#### TASK PROMPT:
Continue the forum thread on Danish modal verbs from its last sentence.

─── SOURCE TEXT ───

# Danish: Modal verbs



## Andreas_Jensen

This is a continuation of the "det skal jo ogsaa til..." disussion. I've taking the liberty of copying the text written by Vejrudsigt: 

_"But if I had to say which aspect of Danish grammar has proven the most frustrating, then it'd be the six modal verbs 'ville/turde/skulle/måtte/kunne/burde'. It's positively maddening given the multiple meanings associated with each one, e.g. I never know whether to use 'kan jeg godt...' or 'må jeg godt...' when I want to say "may I...", I'm uncertain as to whether 'katten skal dræbes' or 'katten vil dræbes' is the preferred rendering of "the cat will be killed" to say nothing of 'katten skal/vil blive dræbt', etc."_

First of all, I know what you mean! When I have to explain it to foreigners I realize how deeply disturbing this subject is!

Contructions with "kan jeg godt..." mostly mean if you are _able_ to do something. Contructions with "maa jeg godt..." mostly mean if you are _allowed_ to do something. When you say "may I" in English, I'd think that in 95% of the cases, in Danish you'd say "maa jeg (godt)...", but exceptions wouldn't surprise me! The more puzzling case is when you say "can I..." in English. Example:

---
Your sister is looking in a magazine and there is a page you want to see. In English you ask: "Can I see?" (I guess you could say "may I see?" too, but isn't it a bit too formal?)

In Danish you say "Maa jeg se?", which means "Will you let me see?"
If you say "Kan jeg se?" it means "Am I able to see?" 
---

With regards to "The cat will be killed", my preferred rendering is "Katten vil blive dræbt". I don't think that "skal blive" is ever a correct construction. For the other two "Katten skal draebes" seems more like "The cat _must_ be killed", and "katten vil draebes" seems like "the cat _wants_ to be killed". But yeah, the differences are often subtle, and you need a very trained (native?) ear, to really get it.

Andreas


----------



## BoTrojan

I would say that the three most vexing things when learning another language are:  1) idioms; 2) prepositions; and 3) modal verbs.  Often, these three obstacles all collide, which makes things really fun.

I agree with everything Andreas has said here.  The one amendment I would venture to make would be around common usage of "*kan*" versus "*maa.*"  I *think* it's become a very similar situation to the one we have in American English:  *can* and *may* definitely mean different things, but the vast majority of people use them interchangeably in common parlance.  

Imagine a scenario in which you're reading the Sunday paper near someone, you read something interesting and say out loud "now, that's interesting."  This piques the other person's interest and he/she says "can I see," or "can I see it?" or some such.

─── GIVEN DATA ───

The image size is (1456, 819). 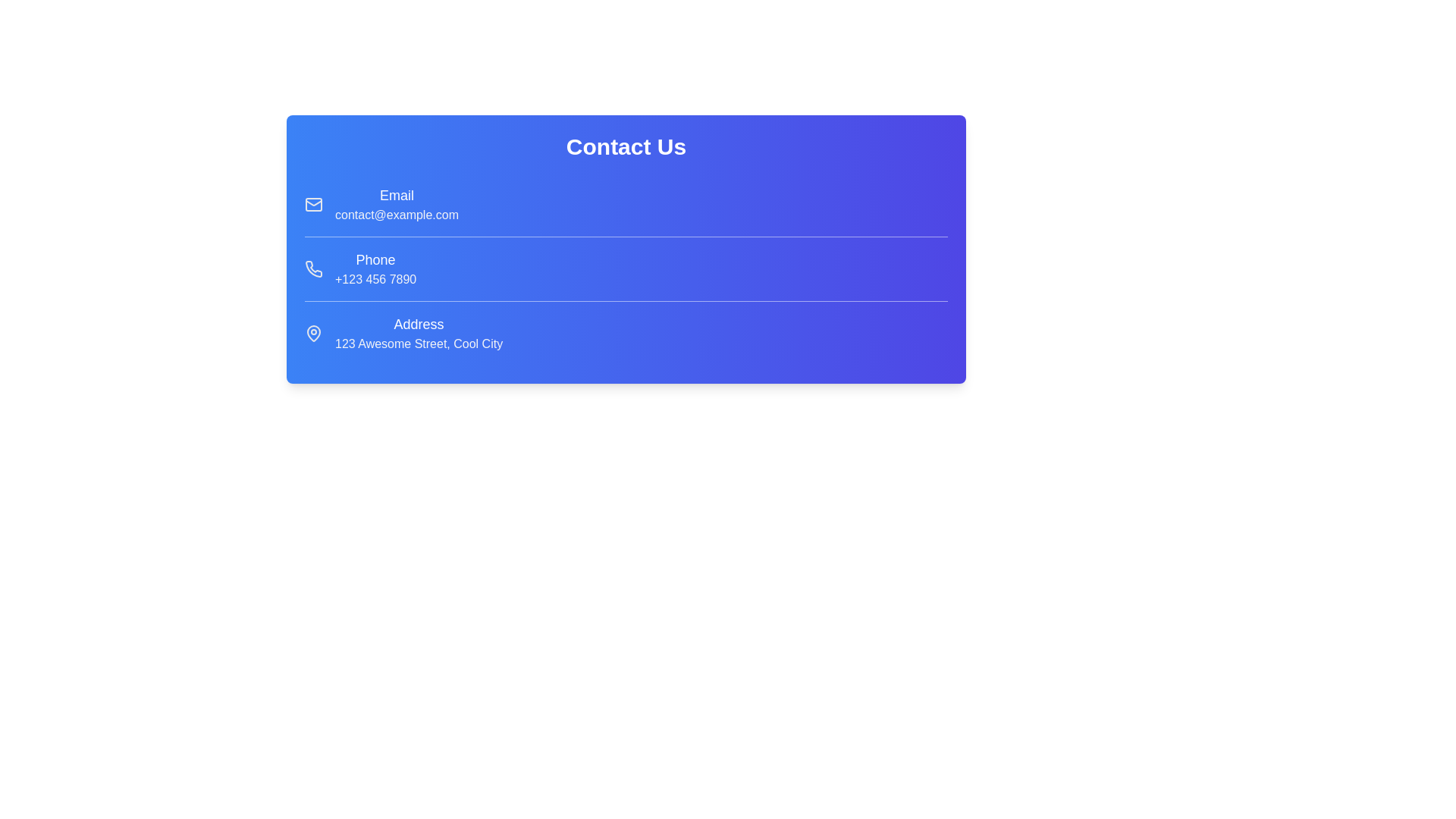 What do you see at coordinates (397, 215) in the screenshot?
I see `the text display showing 'contact@example.com'` at bounding box center [397, 215].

───

#### EXERCISE ANSWER:
In my experience (which could very well be different from others'), you're as likely to hear someone say in this situation "*maa jeg se (det)*?" as you are to hear "*kan jeg se (det)*?"  We all know that the grammatically correct thing to say in either language in this scenario is some variation of "*may* I see it."  But you almost never hear it in English.  I further think that the *maa* form of this simple expression is probably more common in Danish than the *may* form in AE.  But my contention would be ... not much.  In other contexts, kan and maa mean very different things and wouldn't be used interchangeably at all.  I can think of some expressions such as "det *maa* du nok sige!" eller "jeg *kan* godt fortaelle dig at busen er forsinket."  Totally different, right?

Anyway, we could go on and on.  It's a great subject.

Thoughts?


----------



## Andreas_Jensen

BoTrojan said:


> I agree with everything Andreas has said here. The one amendment I would venture to make would be around common usage of "*kan*" versus "*maa.*" I *think* it's become a very similar situation to the one we have in American English: *can* and *may* definitely mean different things, but the vast majority of people use them interchangeably in common parlance.
> 
> In my experience (which could very well be different from others'), you're as likely to hear someone say in this situation "*maa jeg se (det)*?" as you are to hear "*kan jeg se (det)*?"


 
If I were reading a newspaper and someone asked me "Kan jeg se?" I would reply (in Danish) "yes, you can, cause your eyes function properly and there is sufficient light and no fog or smoke in this room... But I wont let you look at the article!!!". The guy is asking me if he is able to see in general. In my opinion _kan_ and _maa_ are used quite interchangably in English but not at all to the same extent in Danish, where they mean very different things. I would never accept "kan jeg se?" as a valid translation of "can I see?" in that situation. Most surely your teacher would give you a thick red mark, since it's a common error. If you've heard that being said by Danish people it would disturb me greatly  Maybe in other situations you can use both, but not in this one, and even if you can use both I would say the meanings would be slightly different. Example:

---
_Må jeg køre med jer?_ 
Will you allow me to ride in your car with you? You'd say this more to people you probably don't know so well, for example the parents of your friend. To this you could answer "Ja, det må du gerne, men der er desværre ikke plads"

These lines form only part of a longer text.